Only to sit unused for a year.

A while back whilst doing the bi-monthly ritualistic ‘let’s match fabric to pattern and daunt myself with an absurdly unachievable seasonal sewing list’, I had a thought to turn this windowpane into a Lexi top until I realised the pattern called for a stable stretch fabric.  I considered inserting a back opening / fastening but crispness is the order of the day for such a pattern and this linen whilst stiff and scratchy would not stay crisp for very long.  And clearly has no stretch.

I can't remember what lead me to the Sway Dress by Papercut Patterns and this fabric as a match instead - particularly as the pattern held little interest for me when I first saw it - but I do know that I wanted to sew this up as something that would work with the stiffness of the linen rather than fight it and the swingy shape of the Sway Dress enables just that - it creates the perfect tent.  Seriously, I could ditch my kids' play tent and just use this. Double duty. And they'd then have room to swing a cat in their bedroom. 

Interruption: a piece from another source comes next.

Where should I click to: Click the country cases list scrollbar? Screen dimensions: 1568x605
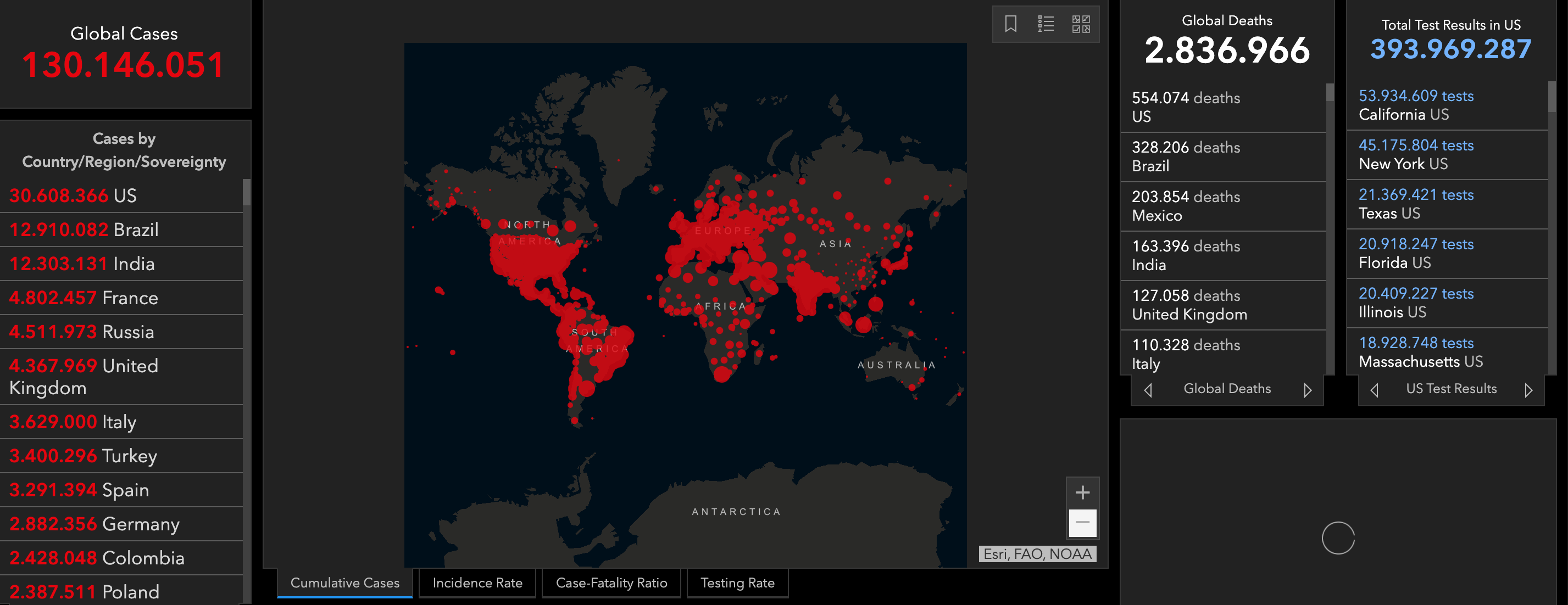tap(247, 192)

The Sway Dress is quite possibly the simplest dress pattern in the world - no darts, no fastenings, no real fitting to be done; unless of course you're a lanky giant with an absurdly long chest and swimmer's shoulders (without actually being a swimmer), and an all-in-one facing that means no fiddly binding on the neck and armpits.  

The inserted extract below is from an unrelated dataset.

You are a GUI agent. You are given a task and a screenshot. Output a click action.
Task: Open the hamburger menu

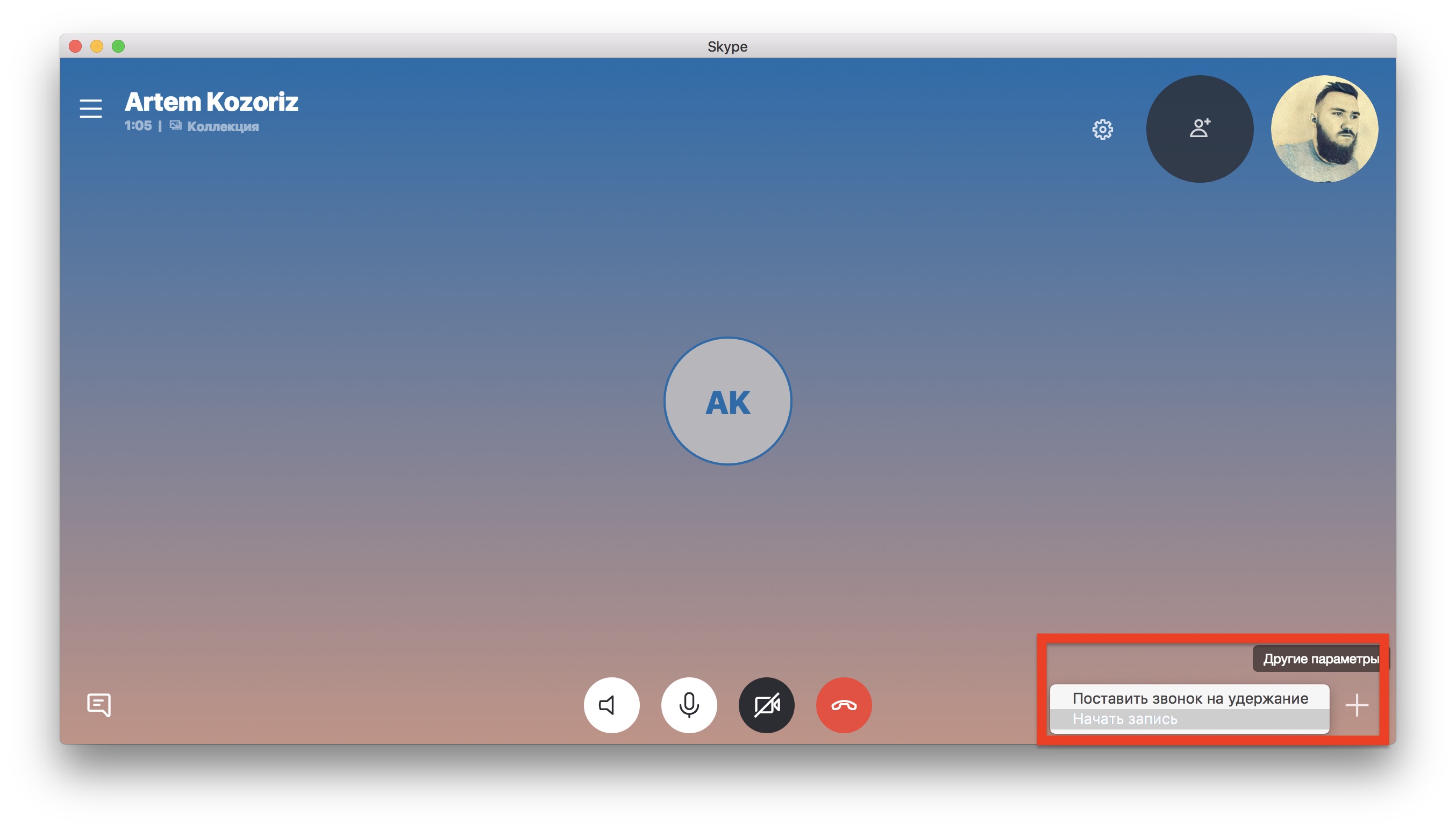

May I just draw your attention to that pattern matching down the centre front seam ...

Simple. But at the same time with lovely details; the close fit through the chest and shoulders that tames the tent a little and the fact that you can wear it with the V at the front or at the back. 

... and down the back!

I chose the back and because I needed to make a half inch forward shoulder adjustment, I can't easily wear it the other way.  I could probably have done with a half inch broad back adjustment as well as I think it might pull a little. I did increase the chest length by half an inch. This is as simple as cutting across the pattern piece through the armhole and inserting some paper and rejoining the armhole.  Which is great (unless there are sleeves involved then it gets a little more tricky), as for me this ensures the armhole isn't too tight and also moves the bust point to, or closer to the correct point.  Even though there are no darts here, I can assume that the bust point will be too high for me as this is a standard fitting issue I have.

Going by my bust measurement, I cut an XS in the longer length - even though I don't intend to use a waist tie - as the short length looks like it would be indecent on me. I did end up cutting 4 inches off the hem (better that way around) as the hem length is crucial in this fabric to avoid this being about as flattering as a bin bag.  

It is such a simple pattern and really quick to sew and I could see making it in a very fluid silk would create such a different dress.   Thing number 218 that I love about sewing patterns - the versatility and never ending options from just one pattern.  

I’m pretty pleased with the outcome of this combination of pattern and fabric.  I don’t always get that right, but increasingly I’m learning what does and doesn’t work for a particular style and silhouette. It again, is a very personal thing that relates to one’s own style and the fabrics we as individuals like to wear - I’m defo a natural fibres girl (to be frank, synthetics just make me sweaty) who goes easy on the prints (large-scale florals aside 1, 2, 3…) 

So I’d love to know how you determine whether a fabric is suitable for your vision (recommended fabrics aside)?

And which are you most likely to change to suit - the fabric or the pattern choice?

Thanks again for the uplifting and generous comments. This is truly a special community to be part of.